The call coalescing is enabled using the UV_COALESCE constant.
uv_callback_t progress;
void * on_progress(uv_callback_t *handle, void *value) {
printf("progress: %d\n", (int)value);
}
uv_callback_init(loop, &progress, on_progress, UV_COALESCE);
uv_callback_fire(&progress, (void*)value, NULL);
In this case the calls cannot coalesce because it would cause data loss and memory leaks.
So instead of UV_COALESCE it uses UV_DEFAULT.
uv_callback_t send_data;
void * on_data(uv_callback_t *handle, void *data) {
do_something(data);
free(data);
}
uv_callback_init(loop, &send_data, on_data, UV_DEFAULT);
uv_callback_fire(&send_data, data, NULL);
In this case the thread firing the callback will wait until the function called on the other thread returns.

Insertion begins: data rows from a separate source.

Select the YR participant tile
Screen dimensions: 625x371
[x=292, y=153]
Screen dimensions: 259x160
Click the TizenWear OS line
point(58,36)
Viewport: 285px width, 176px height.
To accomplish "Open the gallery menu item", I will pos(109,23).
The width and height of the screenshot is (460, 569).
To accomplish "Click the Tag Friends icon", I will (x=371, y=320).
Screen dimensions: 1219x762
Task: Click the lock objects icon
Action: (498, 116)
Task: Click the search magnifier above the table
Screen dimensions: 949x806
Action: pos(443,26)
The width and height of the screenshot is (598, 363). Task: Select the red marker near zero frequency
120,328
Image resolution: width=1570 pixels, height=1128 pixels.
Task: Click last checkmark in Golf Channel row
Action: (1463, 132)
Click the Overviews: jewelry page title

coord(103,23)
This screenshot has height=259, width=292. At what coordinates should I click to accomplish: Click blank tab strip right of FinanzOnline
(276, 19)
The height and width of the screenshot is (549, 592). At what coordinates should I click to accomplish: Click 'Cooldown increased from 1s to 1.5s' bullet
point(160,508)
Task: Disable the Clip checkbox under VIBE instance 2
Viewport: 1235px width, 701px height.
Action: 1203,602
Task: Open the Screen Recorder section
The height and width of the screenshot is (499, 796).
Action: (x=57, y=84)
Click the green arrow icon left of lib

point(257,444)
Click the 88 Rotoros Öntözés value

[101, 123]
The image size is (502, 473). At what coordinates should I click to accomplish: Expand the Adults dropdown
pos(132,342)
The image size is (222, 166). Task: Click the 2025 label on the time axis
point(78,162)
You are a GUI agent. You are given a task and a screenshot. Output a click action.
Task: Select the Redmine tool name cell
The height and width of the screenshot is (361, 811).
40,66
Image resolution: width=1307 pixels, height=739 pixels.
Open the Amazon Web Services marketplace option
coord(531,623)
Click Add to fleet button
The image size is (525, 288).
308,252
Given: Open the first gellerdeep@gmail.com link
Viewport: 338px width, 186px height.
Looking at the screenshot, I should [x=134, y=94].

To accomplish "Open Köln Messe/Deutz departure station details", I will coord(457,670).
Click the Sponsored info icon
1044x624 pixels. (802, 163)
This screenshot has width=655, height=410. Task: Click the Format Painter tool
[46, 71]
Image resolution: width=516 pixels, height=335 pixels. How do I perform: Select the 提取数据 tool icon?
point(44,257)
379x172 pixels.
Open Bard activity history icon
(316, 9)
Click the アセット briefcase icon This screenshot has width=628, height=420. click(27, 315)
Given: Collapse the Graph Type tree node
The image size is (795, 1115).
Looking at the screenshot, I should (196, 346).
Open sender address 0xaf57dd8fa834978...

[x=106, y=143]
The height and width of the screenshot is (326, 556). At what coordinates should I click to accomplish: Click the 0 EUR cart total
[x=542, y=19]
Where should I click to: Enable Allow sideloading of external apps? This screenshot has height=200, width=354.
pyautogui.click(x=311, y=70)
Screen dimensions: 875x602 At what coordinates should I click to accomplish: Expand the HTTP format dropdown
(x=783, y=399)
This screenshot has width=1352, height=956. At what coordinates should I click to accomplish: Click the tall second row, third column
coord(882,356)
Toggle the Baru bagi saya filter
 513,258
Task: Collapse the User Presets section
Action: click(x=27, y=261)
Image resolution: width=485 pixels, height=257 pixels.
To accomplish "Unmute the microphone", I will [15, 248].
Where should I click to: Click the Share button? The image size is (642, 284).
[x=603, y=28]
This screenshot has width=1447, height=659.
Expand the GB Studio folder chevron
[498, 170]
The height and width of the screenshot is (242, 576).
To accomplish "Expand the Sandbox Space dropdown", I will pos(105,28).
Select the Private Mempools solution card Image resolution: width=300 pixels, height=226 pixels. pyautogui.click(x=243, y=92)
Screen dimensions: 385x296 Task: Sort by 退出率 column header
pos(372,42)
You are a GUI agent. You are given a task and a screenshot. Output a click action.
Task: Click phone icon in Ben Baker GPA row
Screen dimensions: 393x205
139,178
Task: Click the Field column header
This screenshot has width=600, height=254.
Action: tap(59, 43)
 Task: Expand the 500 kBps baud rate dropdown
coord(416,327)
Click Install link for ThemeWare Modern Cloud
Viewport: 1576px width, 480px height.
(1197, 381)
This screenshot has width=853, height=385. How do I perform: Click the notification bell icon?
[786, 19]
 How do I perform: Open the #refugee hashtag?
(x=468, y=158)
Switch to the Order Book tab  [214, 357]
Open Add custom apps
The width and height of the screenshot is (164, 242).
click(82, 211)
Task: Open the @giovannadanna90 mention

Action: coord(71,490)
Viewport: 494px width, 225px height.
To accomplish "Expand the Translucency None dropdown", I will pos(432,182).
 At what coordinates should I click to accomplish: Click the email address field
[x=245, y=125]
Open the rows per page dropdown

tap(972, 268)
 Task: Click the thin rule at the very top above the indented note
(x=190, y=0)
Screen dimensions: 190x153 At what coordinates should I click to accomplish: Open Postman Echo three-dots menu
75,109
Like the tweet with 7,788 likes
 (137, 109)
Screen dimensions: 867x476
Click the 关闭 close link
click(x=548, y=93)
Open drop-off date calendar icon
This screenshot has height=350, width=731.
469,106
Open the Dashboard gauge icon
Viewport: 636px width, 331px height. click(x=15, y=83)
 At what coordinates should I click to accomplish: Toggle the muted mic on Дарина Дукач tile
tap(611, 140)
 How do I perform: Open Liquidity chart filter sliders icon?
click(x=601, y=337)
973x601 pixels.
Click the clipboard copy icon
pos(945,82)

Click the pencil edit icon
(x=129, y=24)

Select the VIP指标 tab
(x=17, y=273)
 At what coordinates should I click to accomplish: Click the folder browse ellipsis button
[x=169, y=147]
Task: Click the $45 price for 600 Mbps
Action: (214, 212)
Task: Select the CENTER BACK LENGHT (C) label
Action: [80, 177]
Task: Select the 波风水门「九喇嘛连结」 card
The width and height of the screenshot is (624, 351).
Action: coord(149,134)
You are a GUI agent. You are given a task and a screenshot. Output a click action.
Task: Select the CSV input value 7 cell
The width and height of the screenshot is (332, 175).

It means it will not use the current thread event loop and it does not even need to have one (it can be used in caller threads with no event loop but the called thread needs to have one).
The last argument is the timeout in milliseconds.
If the called thread does not respond within the specified timeout time
the function returns UV_ETIMEDOUT
.
uv_callback_t send_data;
void * on_data(uv_callback_t *handle, void *args) {
int result = do_something(args);
free(args);
return (void*)result;
}
uv_callback_init(loop, &send_data, on_data, UV_DEFAULT);
int result;
uv_callback_fire_sync(&send_data, args, (void*)&result, 1000);
In this case the thread firing the callback will receive the result in its own callback when the function called on the other thread loop returns.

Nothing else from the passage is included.